30.05.2022

Konnektorentausch – Digitaler Scherbenhaufen! Verhandlungen zu Erstattung bei Konnektorentausch gescheitert.

Dr. Gernot Petzold

Die Digitalisierungspolitik von Bundesgesundheitsministerium (BMG) und Gematik ist aus Sicht des Bayerischen Facharztverbandes ein Scherbenhaufen, so Vorstandsmitglied Dr. Gernot Petzold. Der Kulmbacher Augenarzt und Klageführer im Prozess gegen den Honorarabzug bei TI-Nichtanschluss sieht alle wichtigen Vorhaben „auf ganzer Linie gescheitert.“

Nach Meinung Petzolds würde das Notfall-Datenmanagement von Patienten kaum nachgefragt. Gleiches gelte für den elektronischen Medikationsplan. Das Versichertenstammdatenmanagement sei wiederum eine reine Dienstleistung für die gesetzlichen Krankenkassen ohne jegliche Verbesserung für die Versorgung. Der elektronische Arztbrief sei wegen technischer Probleme und mangelnder Integration in die Praxisverwaltungssysteme nur sehr eingeschränkt nutzbar. Noch schlechter sei es um die elektronische Patientenakte bestellt, gerade einmal 0,6% der GKV-Versicherten verfügen über eine ePA.

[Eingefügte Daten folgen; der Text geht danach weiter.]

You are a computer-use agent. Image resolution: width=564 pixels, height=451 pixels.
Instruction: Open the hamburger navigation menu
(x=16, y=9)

Stelle man die bereits angefallenen Kosten gegenüber, falle die Bilanz noch schlechter aus. Im Schnitt hätte jede an die Telematikinfrastruktur angeschlossene Arztpraxis „9000 € draufgezahlt, die nicht erstattet wurden.“ Aktuell seien jetzt noch die Verhandlungen zwischen der KBV und im GKV-Spitzenverband über die Erstattung der Kosten für den Tausch der Konnektoren gescheitert.
Vor diesem Hintergrund nicht nachvollziehbar zeige sich der Vorsitzende der Bundesärztekammer Reinhardt auf dem Ärztetag optimistisch: „Die Digitalisierung hat ein enormes Potenzial, die Patientenversorgung zu verbessern und den Arbeitsalltag in Praxen und Kliniken zu erleichtern. Darüber und über den notwendigen Fortschritt, den wir in diesem Zusammenhang in Deutschland brauchen, besteht in der Ärzteschaft kein Zweifel.“

Bundesgesundheitsminister Karl Lauterbach erklärt ebenfalls freudig erregt: „Wir sind uns einig, dass wir um die Digitalisierung nicht herumkommen.“  Diese mache die medizinische Versorgung besser.
Gegen diese euphorische Stimmungsmache von BMG und BÄK-Spitze wendet sich der Bayerische Facharztverband mit Petzold entschieden: „Jede niedergelassene Ärztin und jeder niedergelassene Arzt muss freiwillig entscheiden dürfen, ob sie sich an dieser Telematikinfrastruktur und deren Anwendungen beteiligen oder nicht. Der BFAV führt deshalb konsequent die Klage gegen den unserer Meinung nach unrechtmäßigen Honorarabzug bei Nichtanschluss an die Telematikinfrastruktur fort,“ so Petzolds Zusicherung an die Kollegen.